Of course, you’ll be an important member of your own team, too. When you have ideas about what’s working and what isn’t, speak up. Let your doctors know if you want to try a new activity that you haven't yet been able to do. Your input will help guide their approach to your specific case of juvenile arthritis. This isn’t a disease with a one-size-fits-all treatment plan.
In general, treatments for juvenile arthritis include exercise, medication and, sometimes, surgery. While immediate relief is probably one of your goals when you start treatment, many treatments for juvenile arthritis focus on the long-term. Medications prevent joint damage that could lead to surgery. Daily exercises preserve flexibility you can’t regain if you stop for a few years and then start up again. Even if symptoms ease up or disappear, it’s important to stick to your treatment plan. Without treatment, the disease may still be at work within your body.
Sometimes you’ll feel frustrated – especially if treatment doesn’t seem to be helping. If you’re having trouble or feel like quitting your treatment, seek out support. Your doctors may change medications that cause side effects you don’t like. Your parents, teachers or school nurse can help you with problems at school, such as if you need extra time to switch classes or alternative gym activities when symptoms flare.
Friends can help, too, whether they’re trusted old pals distracting you from your problems or new friends who share your diagnosis. You can meet other kids with juvenile arthritis through the Arthritis Foundation’s camps and conferences.
Exercise
When your joints are sore and painful, moving around may be the last thing you want to do. So you may be surprised to learn that moving more can actually help. Most doctors prescribe range-of-motion exercises to keep joints flexible and strengthening exercises to keep muscles strong to support them. Even if a joint has not been working properly for a while, exercise can be beneficial. Therapeutic exercises can help people do specific everyday activities that have become difficult over time. For example, if you have trouble walking, getting dressed or holding a pencil, you’ll most likely get a set of therapeutic exercises to do every day.

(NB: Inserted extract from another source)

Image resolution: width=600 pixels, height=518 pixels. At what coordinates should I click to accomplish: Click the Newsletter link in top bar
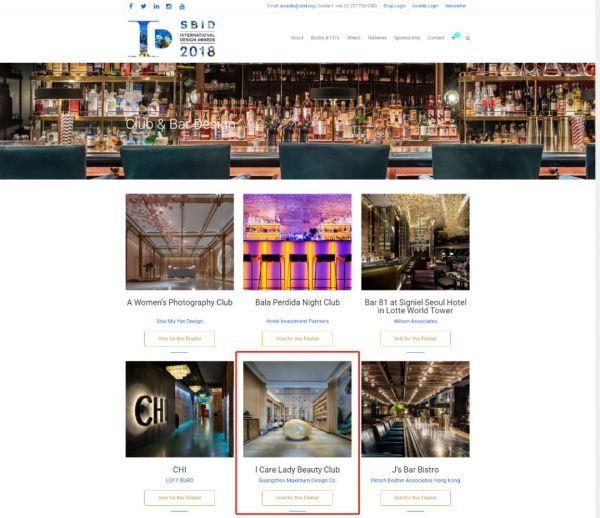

Your team will probably also recommend you get other types of exercise that feel more like play and less like work. While running hurdles and competitive gymnastics may be too hard on your joints when they are actively inflamed, you should be able to play most sports. Doctors tend to especially like recreational activities such as swimming and biking for their patients. That’s because the movements are good exercise but don’t put a lot of weight-bearing stress on joints.